Neutrinos are mysterious particles that are difficult to analyze, yet they may hold the key to unlocking some of the universe’s greatest secrets. Scientists are revealing the secrets of neutrinos by using accelerators to create neutrino beams.

Neutrinos are among the universe’s most numerous particles, although they rarely interact with matter. By researching neutrinos and detecting their interactions with matter, some of today’s outstanding scientific riddles, such as why there is more matter than antimatter in the cosmos, could be addressed.

Every second, billions of neutrinos from natural sources such as the Sun whiz past every square centimeter of the Earth. Scientists, on the other hand, are unable to ascertain their initial type or how far they traveled before reaching a detector.

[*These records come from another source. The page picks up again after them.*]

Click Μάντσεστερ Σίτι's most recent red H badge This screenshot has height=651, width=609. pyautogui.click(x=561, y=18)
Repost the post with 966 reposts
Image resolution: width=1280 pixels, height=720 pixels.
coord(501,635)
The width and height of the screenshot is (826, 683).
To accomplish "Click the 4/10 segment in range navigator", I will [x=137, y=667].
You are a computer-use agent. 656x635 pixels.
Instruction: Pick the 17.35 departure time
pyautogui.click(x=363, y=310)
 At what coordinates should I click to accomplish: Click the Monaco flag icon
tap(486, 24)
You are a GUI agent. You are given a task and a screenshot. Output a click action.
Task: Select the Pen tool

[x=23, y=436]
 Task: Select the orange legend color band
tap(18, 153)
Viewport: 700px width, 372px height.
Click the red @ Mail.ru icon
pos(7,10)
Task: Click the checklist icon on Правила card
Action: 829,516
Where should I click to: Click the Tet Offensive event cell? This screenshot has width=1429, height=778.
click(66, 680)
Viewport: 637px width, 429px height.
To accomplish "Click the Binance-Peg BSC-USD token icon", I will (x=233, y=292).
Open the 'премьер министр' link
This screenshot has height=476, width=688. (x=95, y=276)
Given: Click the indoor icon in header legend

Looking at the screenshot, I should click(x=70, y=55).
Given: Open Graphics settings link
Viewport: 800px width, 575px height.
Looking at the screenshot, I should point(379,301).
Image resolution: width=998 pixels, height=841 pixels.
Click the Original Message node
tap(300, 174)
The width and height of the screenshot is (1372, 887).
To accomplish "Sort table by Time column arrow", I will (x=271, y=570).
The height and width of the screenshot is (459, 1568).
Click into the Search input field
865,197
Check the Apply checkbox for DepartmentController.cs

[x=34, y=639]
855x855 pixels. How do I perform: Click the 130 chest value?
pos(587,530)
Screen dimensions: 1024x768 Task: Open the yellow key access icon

Scientists use proton accelerators to create high-intensity neutrino beams to better investigate neutrinos. Only a few institutions in the world are capable of producing such neutrino beams: Japan’s J-PARC laboratory, Europe’s CERN research center, and the United States’ Fermi National Accelerator Laboratory. Fermilab launches a trillion neutrinos every two seconds toward particle detectors in northern Minnesota, more than 450 miles away. In the detectors, this powerful beam causes around a thousand neutrino interactions every year.

Scientists start with batches of protons from a bottle of hydrogen gas to create high-intensity neutrino beams. They accelerate each batch to nearly the speed of light before smashing it into a graphite or beryllium target. Protons fracture the atomic nuclei of the target, producing new particles such as short-lived pions, which are the source of neutrinos and anti-neutrinos.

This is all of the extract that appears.